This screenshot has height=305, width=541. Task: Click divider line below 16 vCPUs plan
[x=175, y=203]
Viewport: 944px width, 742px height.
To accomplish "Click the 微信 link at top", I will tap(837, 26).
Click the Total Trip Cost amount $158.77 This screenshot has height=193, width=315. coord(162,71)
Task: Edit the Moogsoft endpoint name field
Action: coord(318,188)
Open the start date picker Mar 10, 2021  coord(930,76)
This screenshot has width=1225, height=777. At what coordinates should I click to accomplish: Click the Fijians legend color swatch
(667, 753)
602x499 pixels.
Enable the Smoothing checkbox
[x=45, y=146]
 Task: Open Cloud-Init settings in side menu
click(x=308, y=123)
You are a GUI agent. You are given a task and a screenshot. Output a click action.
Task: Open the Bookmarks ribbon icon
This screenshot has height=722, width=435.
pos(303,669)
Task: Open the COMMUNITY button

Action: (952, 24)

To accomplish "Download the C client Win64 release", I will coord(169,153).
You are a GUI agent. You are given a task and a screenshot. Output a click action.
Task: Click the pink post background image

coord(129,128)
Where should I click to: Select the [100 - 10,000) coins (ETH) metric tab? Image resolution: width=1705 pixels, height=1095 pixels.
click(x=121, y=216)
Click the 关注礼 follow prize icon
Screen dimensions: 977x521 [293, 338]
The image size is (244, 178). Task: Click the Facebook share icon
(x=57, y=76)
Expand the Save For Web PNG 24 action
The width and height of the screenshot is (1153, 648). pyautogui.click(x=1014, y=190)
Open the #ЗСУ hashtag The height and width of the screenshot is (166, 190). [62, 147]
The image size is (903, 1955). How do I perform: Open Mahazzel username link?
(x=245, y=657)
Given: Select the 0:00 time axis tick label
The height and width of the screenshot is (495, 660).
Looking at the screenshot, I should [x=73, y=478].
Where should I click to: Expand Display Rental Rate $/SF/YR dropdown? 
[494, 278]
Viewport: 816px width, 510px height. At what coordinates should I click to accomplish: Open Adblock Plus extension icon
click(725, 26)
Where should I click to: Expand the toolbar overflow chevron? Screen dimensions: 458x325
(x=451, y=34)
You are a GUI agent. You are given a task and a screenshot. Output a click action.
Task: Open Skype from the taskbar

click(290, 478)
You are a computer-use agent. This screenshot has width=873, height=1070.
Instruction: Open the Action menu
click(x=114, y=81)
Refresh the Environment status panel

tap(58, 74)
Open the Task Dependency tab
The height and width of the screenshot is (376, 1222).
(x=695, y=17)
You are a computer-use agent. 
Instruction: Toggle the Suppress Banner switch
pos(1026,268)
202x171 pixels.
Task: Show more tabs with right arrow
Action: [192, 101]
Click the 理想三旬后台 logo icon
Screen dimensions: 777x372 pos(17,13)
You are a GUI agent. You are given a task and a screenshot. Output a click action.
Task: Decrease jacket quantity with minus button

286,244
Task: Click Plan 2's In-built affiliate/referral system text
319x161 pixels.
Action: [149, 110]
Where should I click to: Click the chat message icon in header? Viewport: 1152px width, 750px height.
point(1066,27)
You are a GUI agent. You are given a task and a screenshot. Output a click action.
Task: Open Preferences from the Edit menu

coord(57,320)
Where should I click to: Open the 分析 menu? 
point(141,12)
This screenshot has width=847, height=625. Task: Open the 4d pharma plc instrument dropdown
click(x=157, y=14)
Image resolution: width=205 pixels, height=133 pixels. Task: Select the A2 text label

§ **Your task**
Scan the lines above for "label", then copy every one that has it.

§ **Expected output**
Given: Select the 0:00 time axis tick label
Image resolution: width=205 pixels, height=133 pixels. Task: Select the A2 text label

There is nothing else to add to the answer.